Shares of this Zacks Rank #3 (Hold) company have rallied 18.4% in the past three months compared with the Zacks industry’s 7.3% growth. This leading lifestyle specialty retailer’s ongoing strategic initiative and operational efficiencies have enabled it to outperform the broader sector and the S&P 500 index’s growth of 3.2% and 5.2%, respectively, during the same period.
Closing at $87.26 as of yesterday, the TPR stock is trading 4% below its 52-week high of $90.85 attained on Feb. 18, 2025. The stock is trading above its 50 and 200-day SMAs (simple moving averages) of $76.37 and $65.83, respectively, highlighting a continued uptrend.

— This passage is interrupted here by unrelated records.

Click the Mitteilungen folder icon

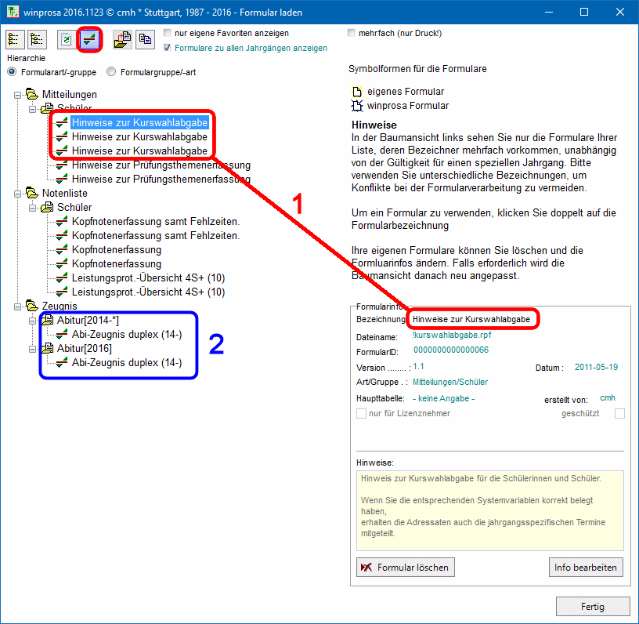32,94
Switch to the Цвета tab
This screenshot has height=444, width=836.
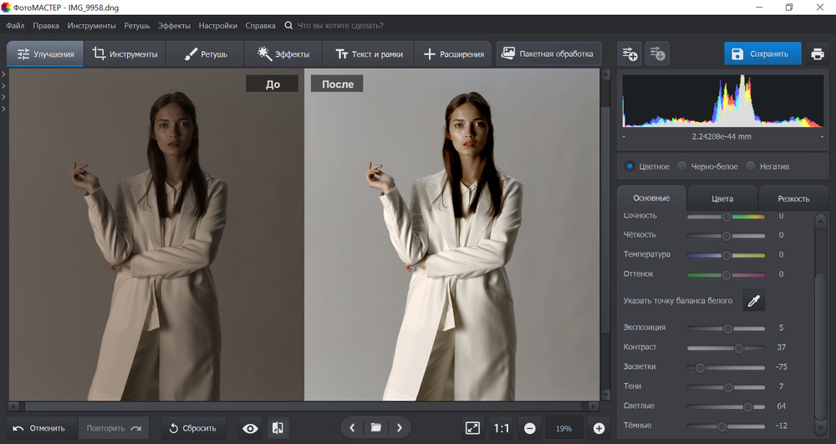(x=722, y=198)
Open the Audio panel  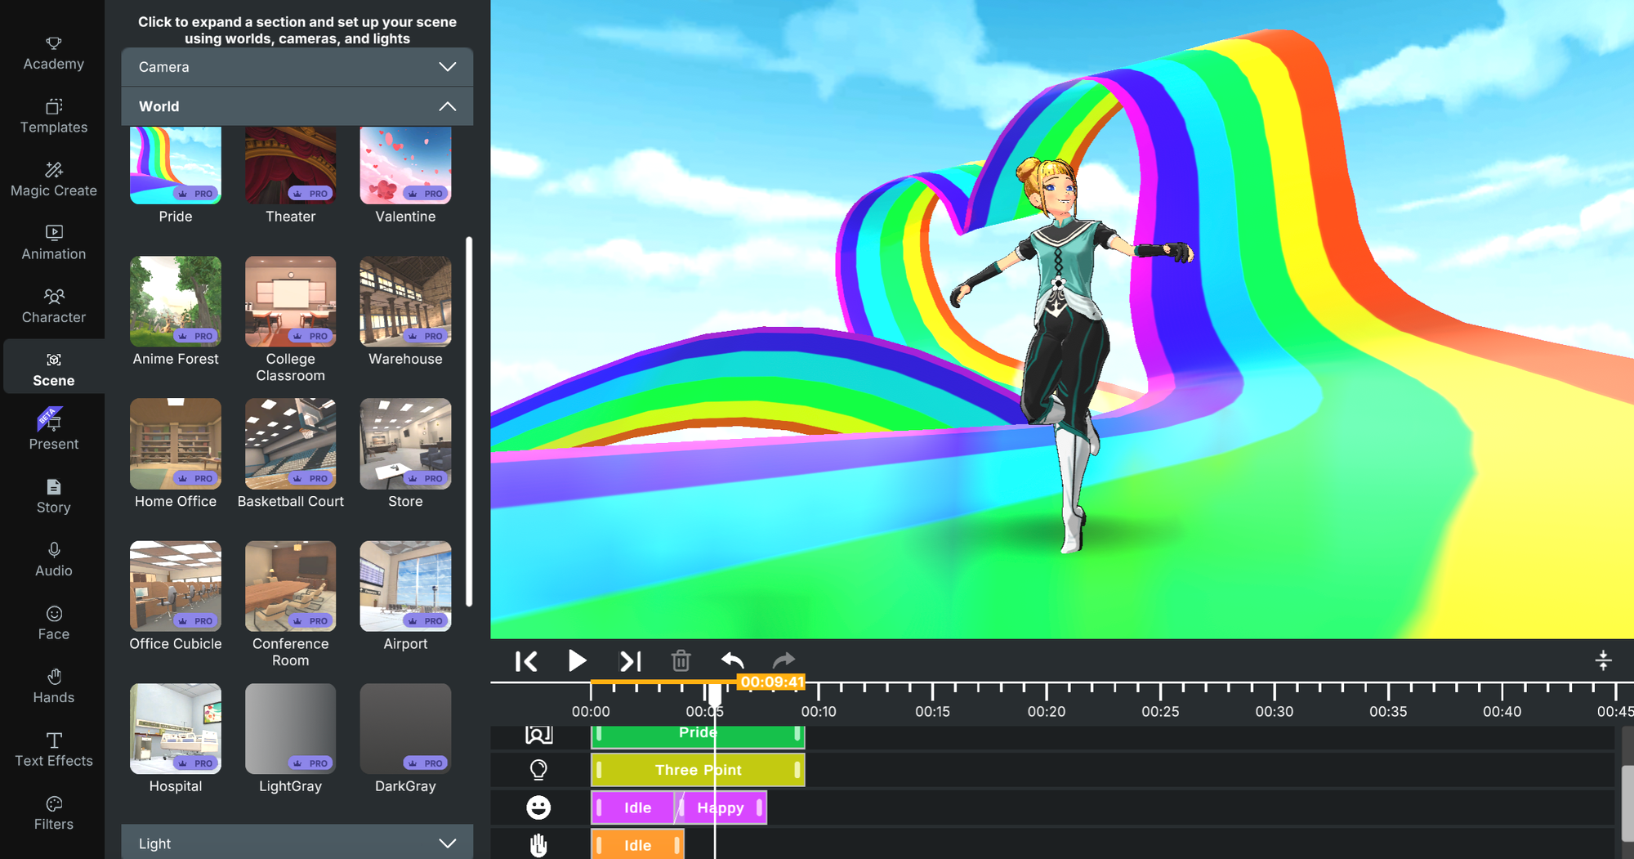[x=53, y=559]
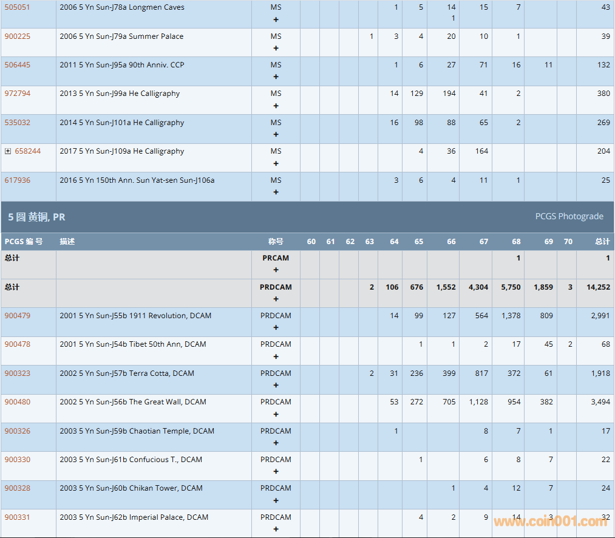615x538 pixels.
Task: Expand plus under PRDCAM total row
Action: pos(276,299)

The positive sentiment surrounding TPR is reflected in the upward revisions in the Zacks Consensus Estimate for earnings. In the past 60 days, the consensus estimate has moved up 13 cents to $5.05 per share for the current fiscal year and by 12 cents to $5.43 for the next fiscal year, indicating year-over-year growth of 17.7% and 7.6%, respectively. (Find the latest EPS estimates and surprises on Zacks Earnings Calendar.)

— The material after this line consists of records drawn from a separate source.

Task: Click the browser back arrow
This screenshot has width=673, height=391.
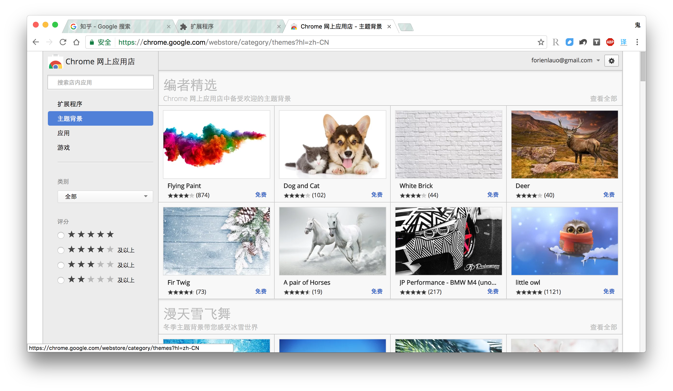Action: (x=36, y=42)
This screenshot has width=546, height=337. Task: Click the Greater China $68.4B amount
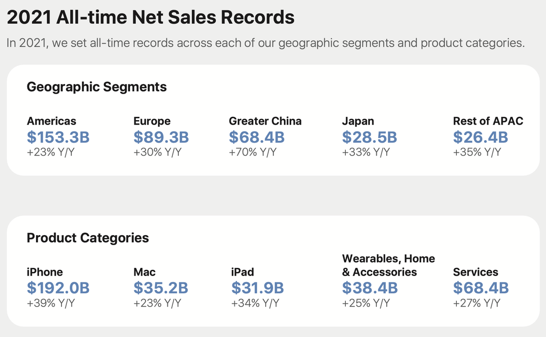point(257,137)
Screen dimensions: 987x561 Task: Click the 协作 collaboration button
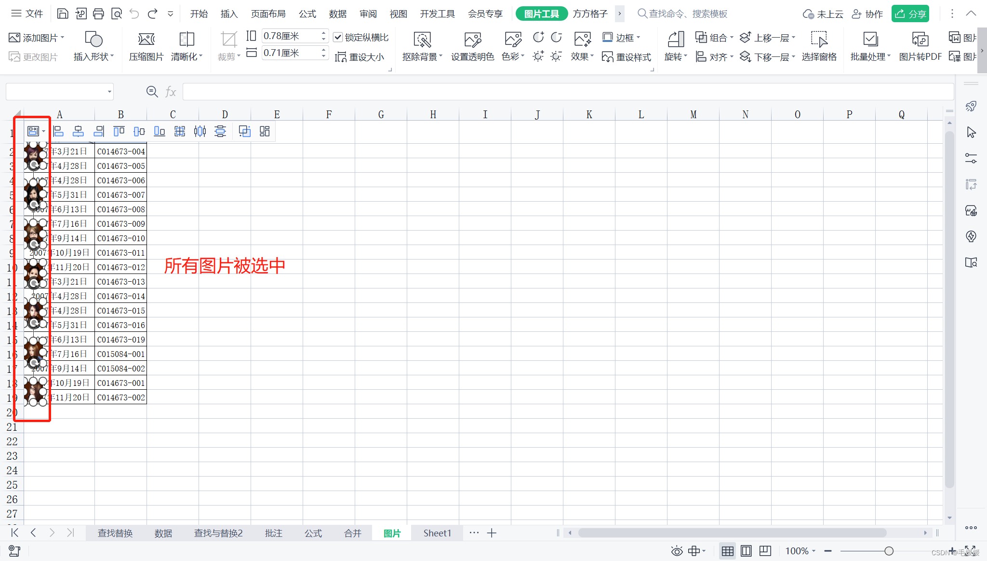click(867, 14)
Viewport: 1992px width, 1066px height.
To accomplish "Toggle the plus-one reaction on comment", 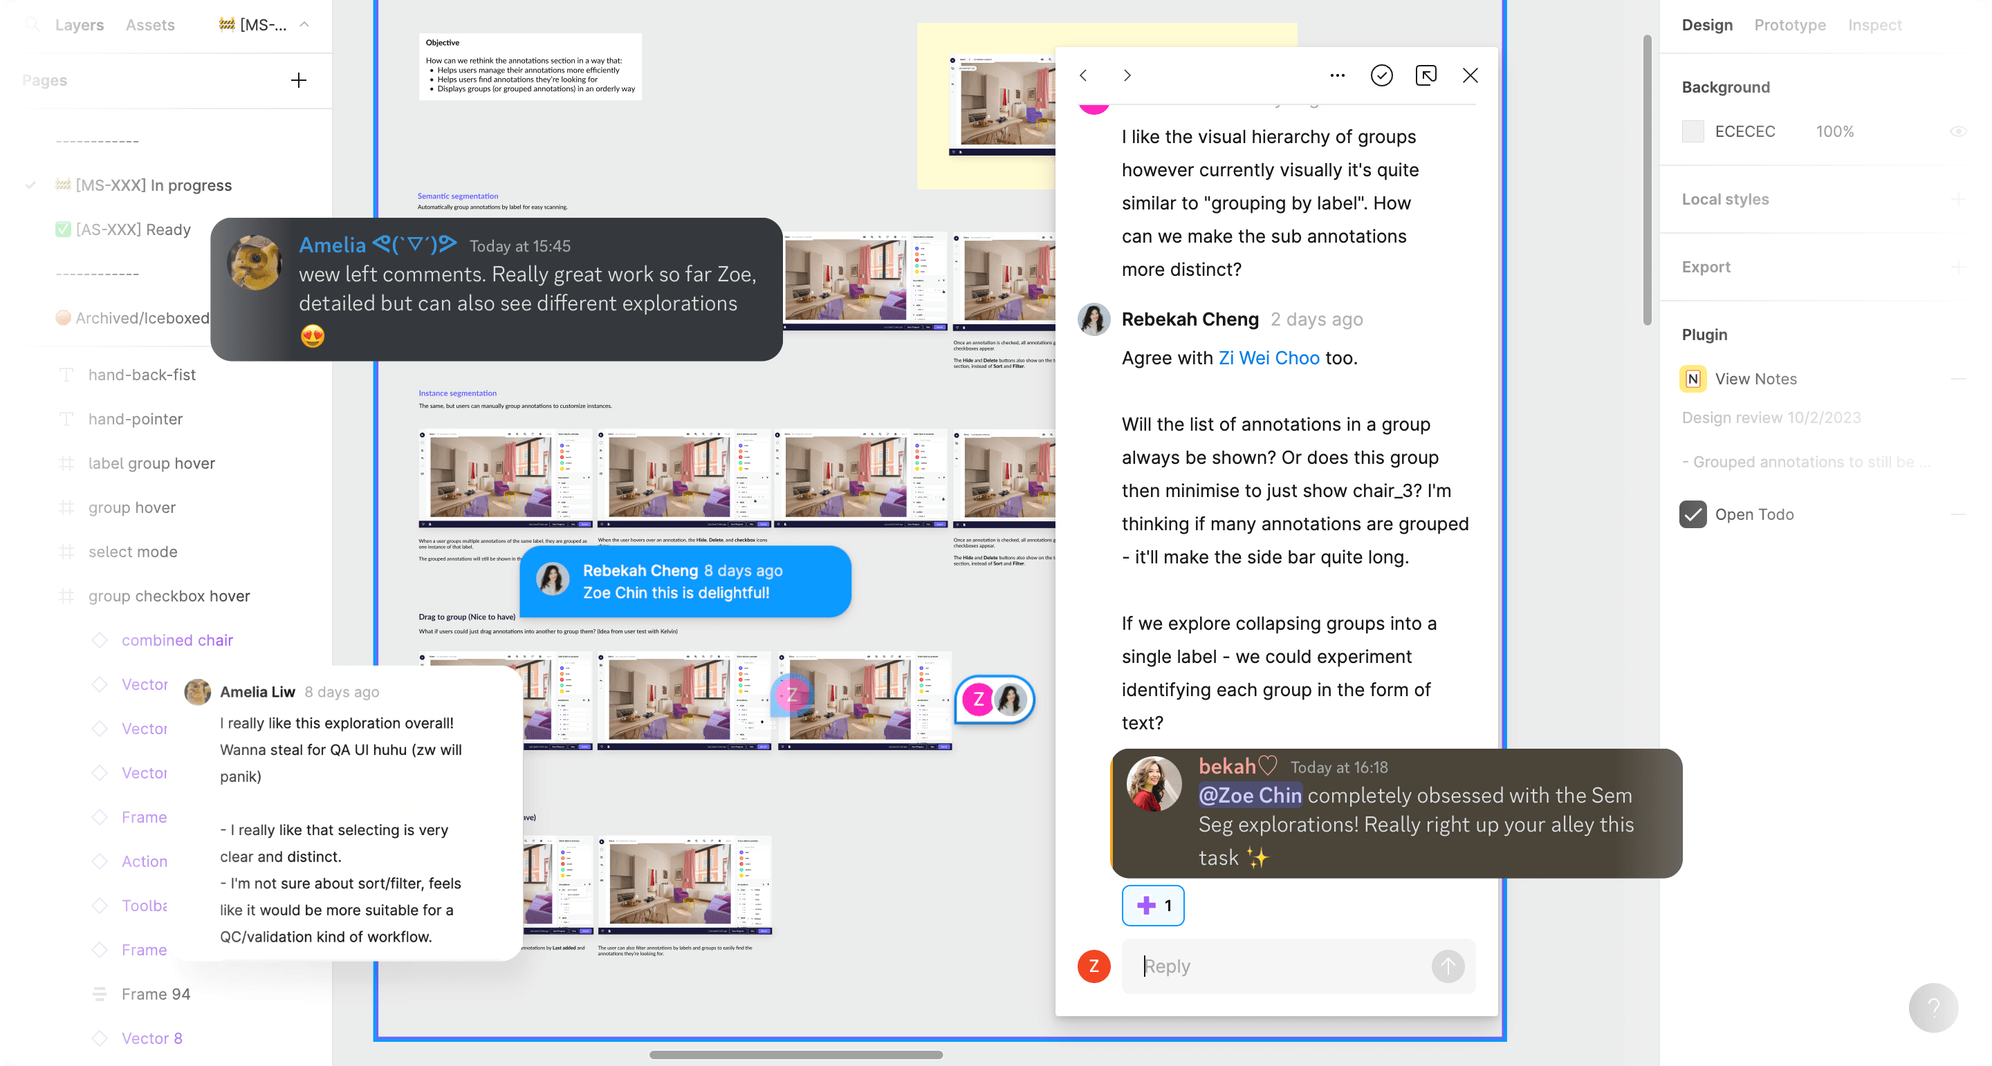I will [1152, 905].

The Zacks Consensus Estimate for the current and the next fiscal year’s sales is pegged at $6.96 billion and $7.17 billion, implying year-over-year growth of 4.3% and 3%, respectively.

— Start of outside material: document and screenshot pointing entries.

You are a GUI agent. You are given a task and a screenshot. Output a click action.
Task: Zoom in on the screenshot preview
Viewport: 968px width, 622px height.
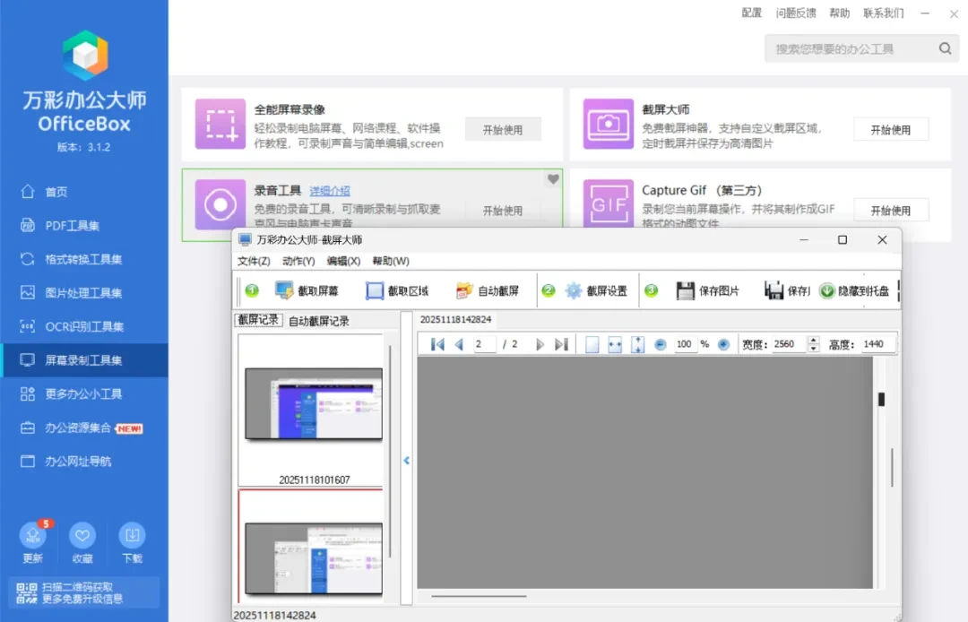(x=723, y=343)
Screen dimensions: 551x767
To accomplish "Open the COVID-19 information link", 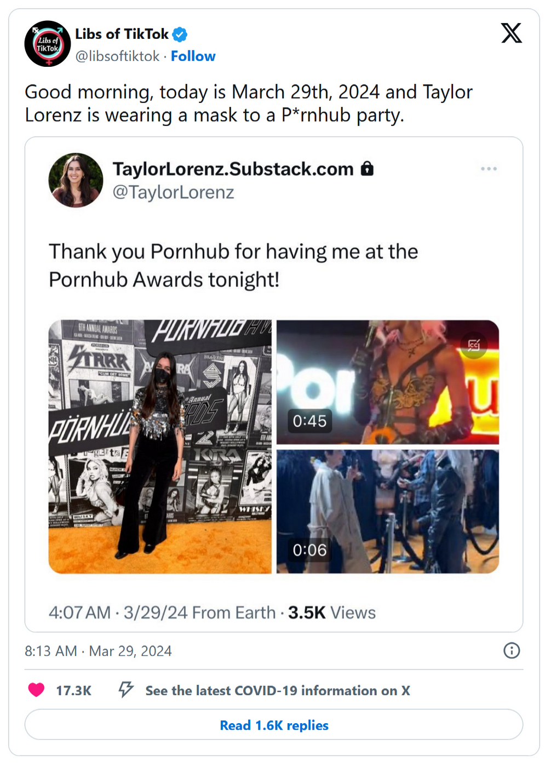I will pyautogui.click(x=277, y=690).
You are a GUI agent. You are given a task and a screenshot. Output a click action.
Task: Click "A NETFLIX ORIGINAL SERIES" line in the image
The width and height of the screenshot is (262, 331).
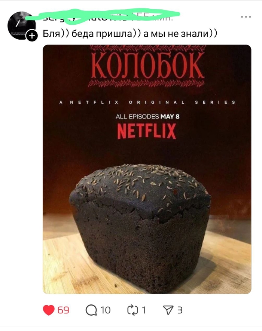[147, 102]
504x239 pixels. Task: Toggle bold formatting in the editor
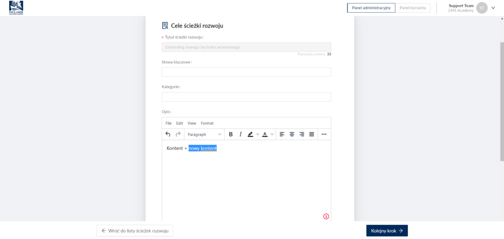231,134
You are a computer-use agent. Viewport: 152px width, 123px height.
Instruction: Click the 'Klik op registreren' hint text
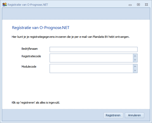(36, 103)
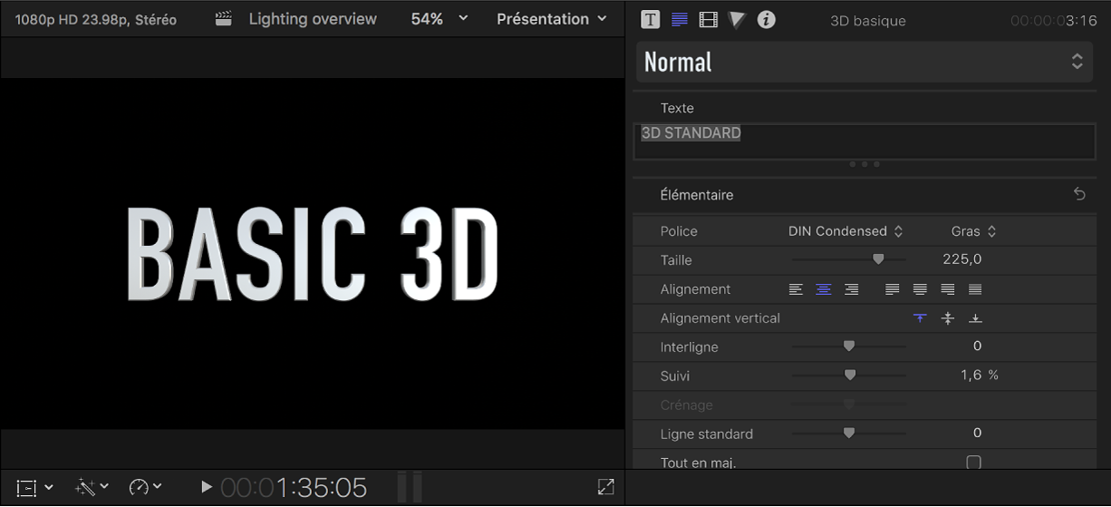This screenshot has width=1111, height=507.
Task: Select center text alignment
Action: [824, 289]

Some better-ranked stocks are Urban Outfitters Inc. URBN, Canada Goose GOOS and Allbirds Inc. BIRD.
Urban Outfitters is a lifestyle specialty retailer that offers fashion apparel and accessories, footwear, home decor and gift products. It currently flaunts a Zacks Rank of 1 (Strong Buy). You can see the complete list of today’s Zacks #1 Rank stocks here.
The Zacks Consensus Estimate for URBN’s fiscal 2026 earnings and sales implies growth of 22.2% and 8.5%, respectively, from the year-ago actuals. URBN delivered a trailing four-quarter average earnings surprise of 29%.
Canada Goose is a global outerwear brand. GOOS is a designer, manufacturer, distributor and retailer of premium outerwear for men, women and children. It carries a Zacks Rank #2 at present.
The Zacks Consensus Estimate for Canada Goose’s current fiscal year’s earnings and sales implies growth of 10% and 2.9%, respectively, from the year-ago actuals. Canada Goose delivered a trailing four-quarter average earnings surprise of 57.2%.
Allbirds is a lifestyle brand that uses naturally derived materials to make footwear and apparel products. It carries a Zacks Rank of 2 at present.
The Zacks Consensus Estimate for Allbirds’ current financial year’s earnings implies growth of 16.1% from the year-ago actual. The company delivered a trailing four-quarter average earnings surprise of 21.3%.